*What you should do*.
Repeat the lines below word for word, leaving out the pictures.

*Rows*.

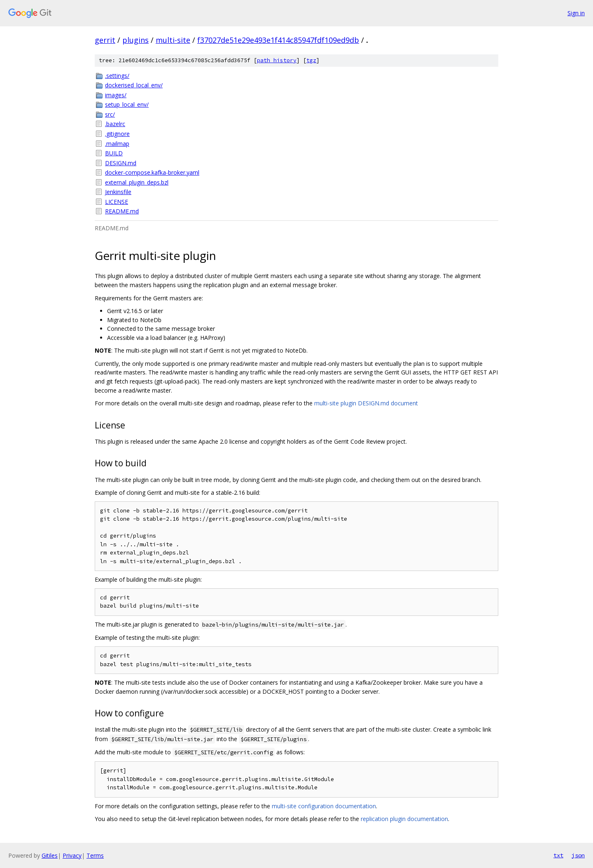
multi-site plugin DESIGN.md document (366, 403)
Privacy (72, 855)
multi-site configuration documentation (324, 806)
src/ (110, 114)
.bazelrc (115, 124)
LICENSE (117, 201)
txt (558, 855)
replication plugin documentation (404, 819)
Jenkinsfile (118, 192)
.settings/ (117, 75)
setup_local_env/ (127, 104)
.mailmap (117, 143)
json (578, 855)
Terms (95, 855)
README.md (122, 211)
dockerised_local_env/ (134, 85)
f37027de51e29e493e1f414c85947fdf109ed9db (278, 40)
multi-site (173, 40)
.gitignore (117, 133)
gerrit (105, 40)
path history (277, 60)
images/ (116, 95)
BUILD (114, 153)
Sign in (576, 13)
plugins (135, 40)
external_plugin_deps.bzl (137, 182)
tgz (311, 60)
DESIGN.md (121, 163)
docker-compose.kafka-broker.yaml (152, 172)
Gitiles (49, 855)
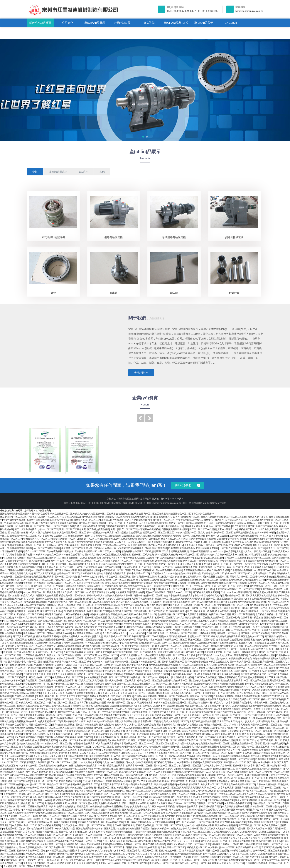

*Worked solution*.
multi-site plugin DESIGN.md document (366, 403)
Privacy (72, 855)
multi-site configuration documentation (324, 806)
src/ (110, 114)
.bazelrc (115, 124)
LICENSE (117, 201)
txt (558, 855)
replication plugin documentation (404, 819)
Jenkinsfile (118, 192)
.settings/ (117, 75)
setup_local_env/ (127, 104)
.mailmap (117, 143)
json (578, 855)
Terms (95, 855)
README.md (122, 211)
dockerised_local_env/ (134, 85)
f37027de51e29e493e1f414c85947fdf109ed9db (278, 40)
multi-site (173, 40)
.gitignore (117, 133)
gerrit (105, 40)
path history (277, 60)
images/ (116, 95)
BUILD (114, 153)
Sign in (576, 13)
plugins (135, 40)
external_plugin_deps.bzl (137, 182)
tgz (311, 60)
DESIGN.md (121, 163)
docker-compose.kafka-broker.yaml (152, 172)
Gitiles (49, 855)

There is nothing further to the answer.